J’ai pris mes fonctions le 25 octobre dernier dans un contexte aux enjeux très forts, compte tenu de la crise énergétique, de la situation macroéconomique, et de la volonté du gouvernement de présenter un projet de loi d’accélération des énergies renouvelables. J’ai trouvé au syndicat des adhérents soudés et désireux d’avancer de façon constructive, très mobilisés dans les commissions thématiques, ainsi qu’une équipe de permanents à la compétence remarquable.
Le SER est un très bel outil qui représente l’ensemble des filières d’énergies renouvelables, l’ensemble de la chaîne de valeur, et qui offre à ses membres beaucoup de valeur ajoutée par la transversalité qu’il parvient à créer entre toutes ses composantes.
J’ai noté qu’il était crédible et respecté par le gouvernement et les parlementaires. Ce sérieux est à mettre au crédit de mon prédécesseur Jean-Louis Bal qui a occupé la présidence pendant douze ans, avec toute la compétence et l’engagement que nous lui connaissons.
Lorsque j’ai présenté ma candidature devant les adhérents, j’ai axé mon projet autour de la communication et du rapport aux territoires. Les ambitions que nourrit la France en matière de renouvelables nécessitent de l’adhésion, et ces derniers temps, on a pu voir apparaître des crispations qu’il faut dénouer sans tarder. La relation aux élus locaux est de ce point de vue essentielle. Professionnellement, je connais intimement le monde des collectivités locales, et je compte bien mettre à profit cette connaissance pour faciliter le dialogue. Il en va de même pour l’opinion publique en général. Beaucoup de choses inexactes sont dites, en surfant sur les inquiétudes légitimes de nos concitoyens. Dans le domaine de l’énergie, nous avons besoin de faire preuve de beaucoup de pédagogie et de transparence. Par chance, les travaux de RTE et de l’ADEME, notamment, offrent des éléments de réflexion issus d’une méthodologie que personne ne conteste. Je compte bien m’appuyer sur ces derniers pour éclairer le débat public.
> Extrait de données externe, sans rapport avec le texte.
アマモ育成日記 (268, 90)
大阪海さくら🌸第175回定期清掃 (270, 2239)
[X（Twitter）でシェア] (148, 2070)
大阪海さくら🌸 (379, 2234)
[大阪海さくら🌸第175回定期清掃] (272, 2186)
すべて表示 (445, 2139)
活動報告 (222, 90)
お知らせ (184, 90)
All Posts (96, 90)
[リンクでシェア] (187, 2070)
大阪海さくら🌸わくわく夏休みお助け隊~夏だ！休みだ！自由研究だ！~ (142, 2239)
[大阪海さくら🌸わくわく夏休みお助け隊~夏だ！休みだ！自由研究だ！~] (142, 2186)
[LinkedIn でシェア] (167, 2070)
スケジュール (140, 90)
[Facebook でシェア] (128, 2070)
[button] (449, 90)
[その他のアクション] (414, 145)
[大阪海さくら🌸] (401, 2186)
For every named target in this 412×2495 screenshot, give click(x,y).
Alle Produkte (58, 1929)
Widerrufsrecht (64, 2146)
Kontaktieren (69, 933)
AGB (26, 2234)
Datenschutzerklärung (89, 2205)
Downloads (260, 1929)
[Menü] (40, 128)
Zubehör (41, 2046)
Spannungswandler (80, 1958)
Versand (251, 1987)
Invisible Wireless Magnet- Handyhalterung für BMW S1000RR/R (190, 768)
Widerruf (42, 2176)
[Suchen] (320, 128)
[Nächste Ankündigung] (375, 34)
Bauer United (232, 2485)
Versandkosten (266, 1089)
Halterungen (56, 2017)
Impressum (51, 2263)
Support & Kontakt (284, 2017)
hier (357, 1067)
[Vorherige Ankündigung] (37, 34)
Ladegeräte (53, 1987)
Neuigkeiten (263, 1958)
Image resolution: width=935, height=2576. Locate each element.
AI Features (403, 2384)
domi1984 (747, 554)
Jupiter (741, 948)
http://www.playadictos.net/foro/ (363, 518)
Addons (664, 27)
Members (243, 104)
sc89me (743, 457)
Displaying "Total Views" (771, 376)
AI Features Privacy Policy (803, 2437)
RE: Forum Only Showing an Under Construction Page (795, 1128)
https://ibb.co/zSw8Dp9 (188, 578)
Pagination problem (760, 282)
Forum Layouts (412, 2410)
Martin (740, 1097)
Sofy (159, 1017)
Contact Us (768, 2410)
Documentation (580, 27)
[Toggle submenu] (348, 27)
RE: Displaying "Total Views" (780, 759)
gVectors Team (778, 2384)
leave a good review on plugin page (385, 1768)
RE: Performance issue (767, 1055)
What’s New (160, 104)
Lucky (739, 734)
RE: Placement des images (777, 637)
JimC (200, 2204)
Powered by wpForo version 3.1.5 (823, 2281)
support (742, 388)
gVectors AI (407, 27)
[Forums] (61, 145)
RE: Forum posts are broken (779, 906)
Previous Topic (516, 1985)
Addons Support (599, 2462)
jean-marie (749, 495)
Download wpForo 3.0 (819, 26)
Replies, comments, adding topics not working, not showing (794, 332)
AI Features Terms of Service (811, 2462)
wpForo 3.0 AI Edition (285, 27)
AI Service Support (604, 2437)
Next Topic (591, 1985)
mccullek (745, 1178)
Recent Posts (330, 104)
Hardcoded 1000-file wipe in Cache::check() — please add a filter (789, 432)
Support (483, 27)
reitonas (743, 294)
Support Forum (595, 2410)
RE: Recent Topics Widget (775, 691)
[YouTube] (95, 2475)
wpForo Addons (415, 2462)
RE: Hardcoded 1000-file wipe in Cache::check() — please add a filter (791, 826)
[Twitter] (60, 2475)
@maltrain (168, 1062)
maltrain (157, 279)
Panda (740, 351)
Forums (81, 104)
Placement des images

Dans le contexte de crise actuel, quels sont les atouts des énergies renouvelables ? Comment peuvent-elles contribuer à la sortie de crise ?
Il y a eu un avant, et il y aura un après à la crise que nous connaissons. La guerre en Ukraine a été le révélateur d’une situation qui couvait, entre les tensions inflationnistes liées aux différents plans de relance dans le monde, et la nécessité d’accélérer la décarbonation de nos économies. La sortie de crise se fera donc par une transition profonde.
Les EnR sont au coeur de cette transition pour plusieurs raisons.
La première est évidemment qu’elles constituent une source d’approvisionnement en énergie qui est devenue essentielle. Lors du colloque du SER, la ministre Agnès Pannier-Runacher a même qualifiées « d’énergies centrales ». Songeons, par exemple, que si la France avait tenu sa trajectoire en matière d’ENR (23 % de part d’ENR dans la consommation finale d’énergie au lieu de 19,1 %), nous aurions eu à disposition en 2020 une production complémentaire correspondant à 20 % des besoins de l’ensemble de l’industrie ! Ce n’est pas anecdotique.
La deuxième est que ces énergies sont des énergies de territoire. Les projet d’EnR sont implantés près de nos concitoyens, et d’une certaine façon ils redonnent une réalité matérielle à une énergie que l’on a longtemps pu considérer comme illimitée. Bien entendu, cette prise de conscience ne va pas sans poser des difficultés, mais elles font partie de la transition que j’évoquais tout à l’heure. Et elles faciliteront les efforts de sobriété nécessaires, en privilégiant des logiques de circuit court.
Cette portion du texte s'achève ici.